Ed also gave a broad over of how we got here, talking about the swing back and forth between centralized computing and a more distributed model. Early on, computers were big and expensive so there was an economic incentive to have the users come to the computer. This was followed by timesharing, where users had terminals at remote locations (such as their office), but the actual computer was still in a large, air-conditioned room somewhere. In the late 1970s and early 1980s PCs and Sun Workstations (for example) were available at a low enough cost that individual users could now have local computing. This gave users more autonomy and the potential for a more rich user interface, but at the loss of the lower cost per user, expert management and higher utilization that centralized computing facilities could provide.

During the 1980s and 1990s, the client-server computing model gained popularity but was soon overtaken by the World Wide Web. This swing of the pendulum took us back to a more centralized model of computing where all of the data and manipulations took place on a remote computer and the results were displayed locally, as in early timesharing. In the early 2000s, the web browser became more like a computing device as AJAX and other programming models came into existence. More like the client-server model, some computation takes place on the remotre "back end" and some on the local computer. This brings with it all of the complexities of client-server computing along with those inherent in trying to shoe-horn a computing engine into the browser. In addition, these applications are typically written in multiple programming languages such as SQL for database access, PHP for page generation, and combinations of HTML, XML and Javascript for local processing and display.

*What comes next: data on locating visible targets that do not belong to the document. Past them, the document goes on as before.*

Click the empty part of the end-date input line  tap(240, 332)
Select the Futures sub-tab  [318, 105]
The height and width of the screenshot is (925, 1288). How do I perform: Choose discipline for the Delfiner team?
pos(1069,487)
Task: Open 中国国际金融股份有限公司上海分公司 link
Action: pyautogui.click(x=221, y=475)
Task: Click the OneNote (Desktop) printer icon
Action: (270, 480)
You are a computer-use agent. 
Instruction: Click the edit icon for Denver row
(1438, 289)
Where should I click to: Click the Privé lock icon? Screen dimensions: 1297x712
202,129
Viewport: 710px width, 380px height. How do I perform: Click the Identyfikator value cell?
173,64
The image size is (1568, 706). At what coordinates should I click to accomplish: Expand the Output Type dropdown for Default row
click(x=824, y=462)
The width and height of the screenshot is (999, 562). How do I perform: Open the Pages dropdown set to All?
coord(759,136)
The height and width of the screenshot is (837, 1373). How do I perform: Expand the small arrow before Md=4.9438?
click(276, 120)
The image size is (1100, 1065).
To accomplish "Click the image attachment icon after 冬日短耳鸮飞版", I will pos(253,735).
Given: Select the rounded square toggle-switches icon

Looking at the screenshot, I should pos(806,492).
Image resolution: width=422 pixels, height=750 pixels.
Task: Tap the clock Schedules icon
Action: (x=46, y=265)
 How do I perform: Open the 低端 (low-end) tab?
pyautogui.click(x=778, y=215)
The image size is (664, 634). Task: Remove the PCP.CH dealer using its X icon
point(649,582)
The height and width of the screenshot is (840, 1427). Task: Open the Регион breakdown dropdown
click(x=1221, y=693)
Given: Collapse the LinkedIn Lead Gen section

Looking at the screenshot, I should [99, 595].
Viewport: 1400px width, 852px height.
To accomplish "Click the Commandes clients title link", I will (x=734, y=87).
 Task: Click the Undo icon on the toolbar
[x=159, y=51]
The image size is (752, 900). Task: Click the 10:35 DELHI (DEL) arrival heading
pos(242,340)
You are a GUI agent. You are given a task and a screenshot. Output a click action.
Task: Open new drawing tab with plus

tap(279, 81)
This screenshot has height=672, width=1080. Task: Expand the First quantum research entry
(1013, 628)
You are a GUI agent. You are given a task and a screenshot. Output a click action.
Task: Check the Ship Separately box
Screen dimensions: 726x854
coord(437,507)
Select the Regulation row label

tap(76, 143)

The modern tools and infrastructure available today make many interesting "real-time" applications possible. For example, during the Iowa Caucuses, the Democratic Party was able to utilize infrastructure from Amazon to present an "Iowa Democratic Party Caucus Results" web page, that was kept updated as results came in and was not adversely effected by the amount of traffic the page received. The tools of today also allow the creation of sites such as Facebook and ebay. Sites such as these would not have been easily created in the past.

With disk storage prices dropping and as a side-effect of the AJAX-type programming model, data is continually building up in remote data centers. It is in the best interest of the data center owner to hold onto that data for as long as possible as there is probably some value that can be extracted from it along the way.

There are additional concerns and implications to having your data on somebody else's server. How portable is your data? Can you easily extract it and move it to another provider if you so choose? Does your current provider have data retention policies that meet your needs? When you access your data, how secure and private is the connection between your computer and the provider's site? If an intermediary has lots of customer data and amkes it difficult for customers to move that data, the provider gains market power.

Concerns such as those above can be addresses in a number of ways. If a cloud computing provider is a "community" then the members of that community have a say about how their data is managed. A provider may also decide that they won't "be evil" and if you trust them to follow through, you may feel more secure about your data. There are also the options of ex post regulations that would control how a provider that has already amassed data must manage the data or ex ante agreements where the provider makes promises up-front as to how they will deal with data on their servers.

A number of the above issues and concerns were addressed in the first afternoon panel discussion: "Possession and Ownership of Data."

UPDATE: The video recordings of the workshop are now available at the Princeton UChannel.